A third Democrat, Sen. Mark Kelly (Arizona), said that he is “looking at the legislation,” although he did not say which direction he is leaning.

Senate Majority Chuck Schumer (D-New York) dismissed concerns that his caucus’s internal splintering posed a threat to Biden’s orders, which have already been put on hold by two federal courts.

“The position to me is pretty clear and that is that the more people that are vaccinated, the safer America will be, and we should encourage everything we can do to do it. That is the overwhelming view of the president and of the vast majority of Democrats,” Schumer said.

Sen. Mike Braun (R-Indiana), the lead sponsor of the resolution, however, told The Hill on Tuesday that “he is hoping to get another two or three Democrats on board.”

If the bill passes, it will then go to the House of Representatives, where Democrats hold a slim five-seat majority from which Republican lawmakers – who are united in their opposition to Biden’s directives – believe that they can siphon off enough votes to send it to the president.

Braun noted that “there are 30 [Democrats] in swing districts that are going to have to” weigh their political futures against supporting Biden’s efforts to get the population inoculated, predicting that Biden is “going to have a very tough time if it does become bipartisan in both chambers.
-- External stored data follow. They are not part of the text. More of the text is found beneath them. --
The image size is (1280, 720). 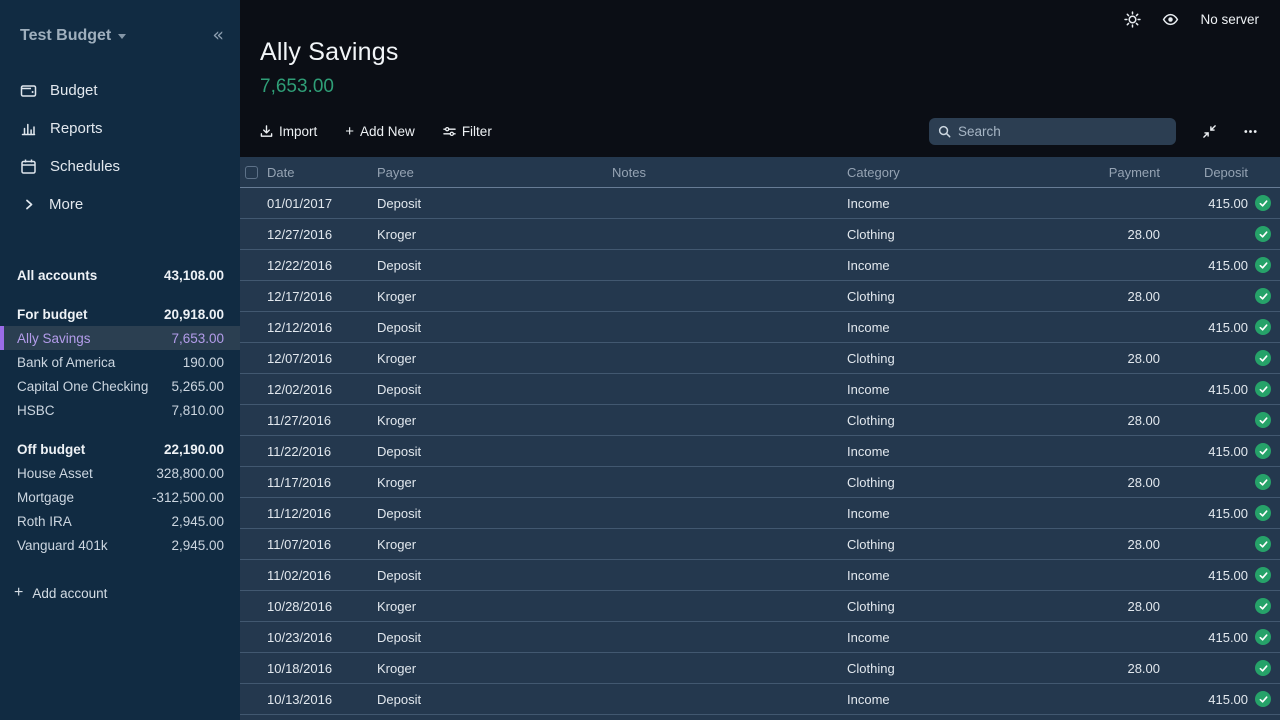 What do you see at coordinates (1062, 132) in the screenshot?
I see `search-input` at bounding box center [1062, 132].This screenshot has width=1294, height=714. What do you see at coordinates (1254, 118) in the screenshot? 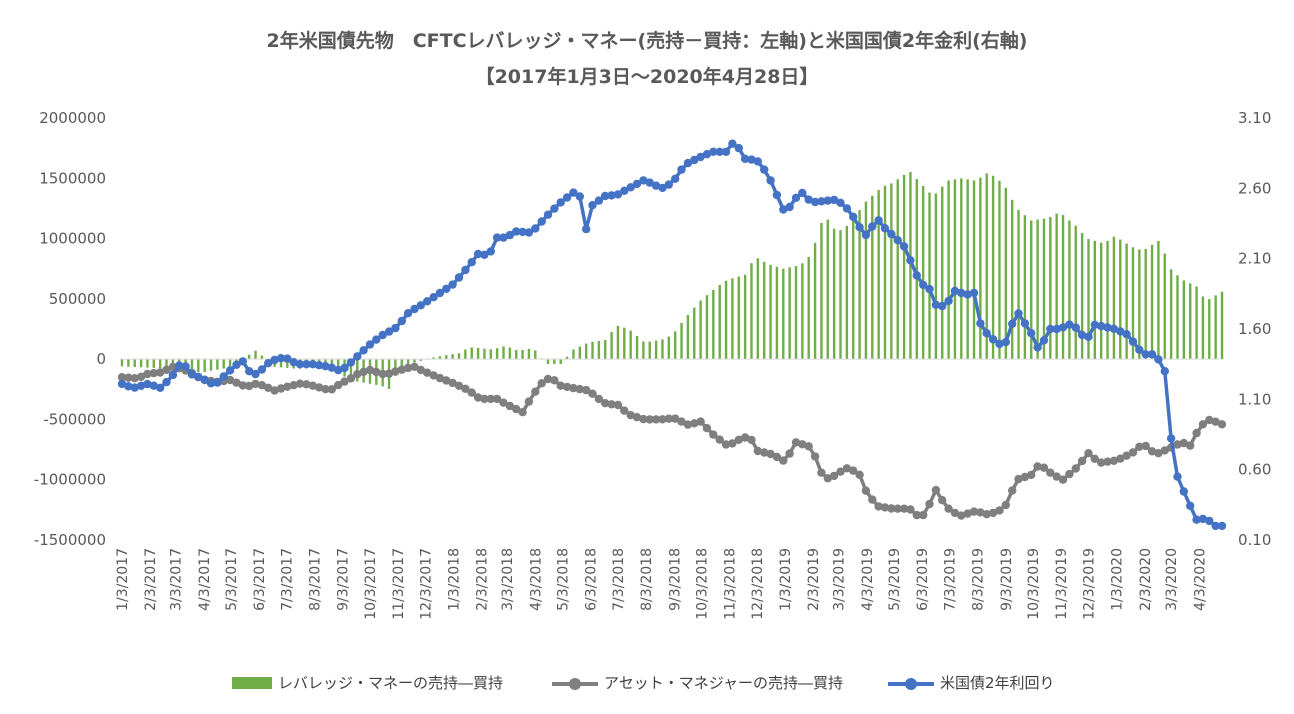
I see `y-right-tick-label: 3.10` at bounding box center [1254, 118].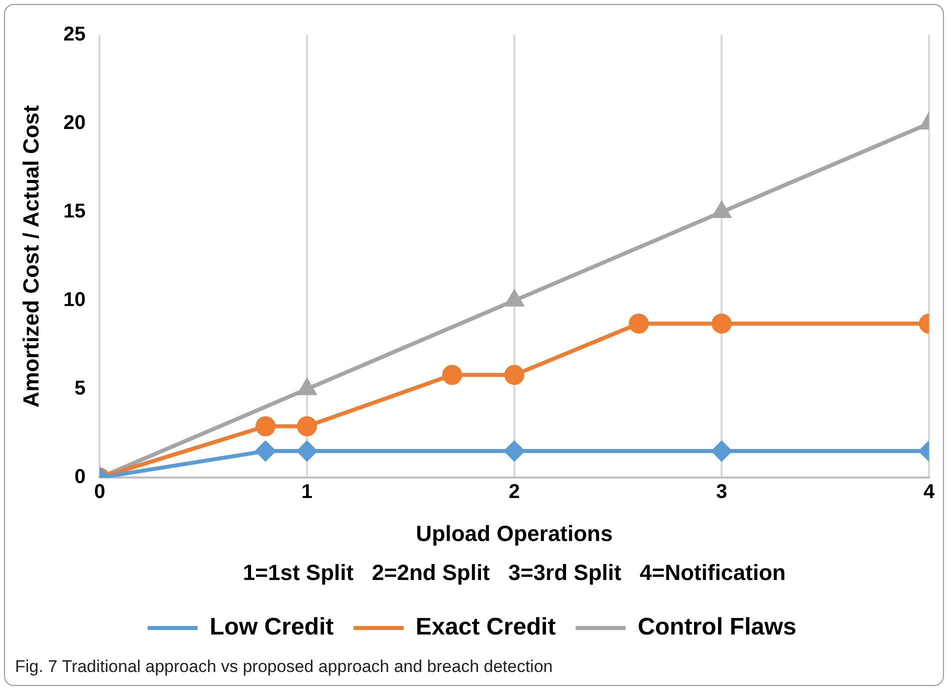  What do you see at coordinates (74, 212) in the screenshot?
I see `y-tick-label: 15` at bounding box center [74, 212].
Then he’s saying, ‘Hey, my bad idea, I’m digging even deeper on it.'”

This scenario has a greater likelihood to occur if Braun manages to bring more Democrats, particularly those who are up for reelection next year in critical swing states, into his fray.

Meanwhile, at a media briefing on Tuesday, White House Press Secretary Jen Psaki declared that Biden is holding firm on his mission to protect as many Americans as possible against the spread of Covid-19.

“The president has a great relationship with Sen. Tester, one with Sen. Manchin, and he has always had constructive and open dialogue with both of them. Our view and the view of many Americans is that if people aren’t vaccinated, having them test once a week is quite reasonable as we’re thinking about how to protect our workplaces, how to protect stores and retail locations as people are out shopping for Christmas and the holidays, how to protect schools and public places. And we also know that more than 100 leading public health experts have endorsed this rule,” she said.

Psaki added that “if it comes to the president’s desk, he will veto it.”